PROVIDED MATERIAL:
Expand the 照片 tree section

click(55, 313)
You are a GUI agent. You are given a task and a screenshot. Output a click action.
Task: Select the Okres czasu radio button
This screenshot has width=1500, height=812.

WHAT TO DO: Every entry above needs to be written out again exactly.

RESPONSE:
Expand the 照片 tree section

click(55, 313)
You are a GUI agent. You are given a task and a screenshot. Output a click action.
Task: Select the Okres czasu radio button
This screenshot has width=1500, height=812.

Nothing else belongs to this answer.